That’s what one study is suggesting…And even if that research proves true. Do you think anyone going to pay attention?
Here’s the deal…
It’s widely known that sun exposure is a leading cause of skin cancer. And now a study published in the British Journal of Dermatology is pointing to alcohol consumption as increasing the risk of skin cancer when you’re in the sun.
We just reported on a recent study which found that alcohol consumption can prolong your life…but who wants to live a long life in a world where you can’t have a beer on the beach?
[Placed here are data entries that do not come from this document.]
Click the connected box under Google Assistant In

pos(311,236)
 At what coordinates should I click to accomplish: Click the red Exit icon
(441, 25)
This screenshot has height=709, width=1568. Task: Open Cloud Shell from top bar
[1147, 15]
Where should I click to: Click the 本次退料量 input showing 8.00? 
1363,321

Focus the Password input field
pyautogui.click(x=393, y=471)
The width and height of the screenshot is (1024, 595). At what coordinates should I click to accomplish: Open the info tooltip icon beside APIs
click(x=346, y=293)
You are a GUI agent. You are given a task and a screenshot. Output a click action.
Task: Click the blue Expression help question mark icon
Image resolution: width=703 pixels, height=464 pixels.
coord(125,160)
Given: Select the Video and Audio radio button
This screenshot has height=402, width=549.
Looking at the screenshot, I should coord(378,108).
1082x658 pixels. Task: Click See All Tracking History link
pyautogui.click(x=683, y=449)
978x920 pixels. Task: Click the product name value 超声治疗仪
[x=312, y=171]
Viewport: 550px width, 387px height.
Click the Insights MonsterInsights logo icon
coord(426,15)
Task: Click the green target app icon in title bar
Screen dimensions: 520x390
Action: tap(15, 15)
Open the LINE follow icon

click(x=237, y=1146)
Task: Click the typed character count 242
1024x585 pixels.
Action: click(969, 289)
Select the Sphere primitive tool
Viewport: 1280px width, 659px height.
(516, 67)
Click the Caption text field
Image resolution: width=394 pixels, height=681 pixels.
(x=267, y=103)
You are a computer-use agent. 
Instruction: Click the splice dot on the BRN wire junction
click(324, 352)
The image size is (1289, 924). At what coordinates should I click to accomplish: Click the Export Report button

Part of the explanation for the study’s findings is that when people drink they get buzzed and more relaxed about everything…
They spend too much time on the beach, in the sun. And they get more lackadaisical about things like remembering to apply sunscreen as needed…and they end up getting sunburned.
But it may be more than that… Aaron White, a senior scientific adviser with the National Institute on Alcohol Abuse and Alcoholism told NPR that “research suggests that alcohol reduces the amount of time you can spend in the sun before you get a burn.”
White explained that nne study in Germany measured how much UV light it took to burn skin after male participants who “consumed about three drinks and found that the amount of UV light it took to burn the skin was significantly less.”
And it is a significant finding, he added “because it tells us that alcohol increases the risk of getting a sunburn — not just because people don’t tend to put on sunscreen.”
The reason why the skin becomes more susceptible to sun damage after consuming is open to speculation but another study suggests that answer is that it may lower the carotenoid count in the body. Those pigments. which are derived from fruits and vegetables, may provide less antioxidant defense after consuming alcohol, making the skin more vulnerable to the sun’s UV rays.
White explained that more research is needed to fully understand this relationship, but stressed that it’s an important one…
“The added risk of sunburn with alcohol is probably one of the contributing factors to the [higher] rates of skin cancer [among] people who drink [alcohol].”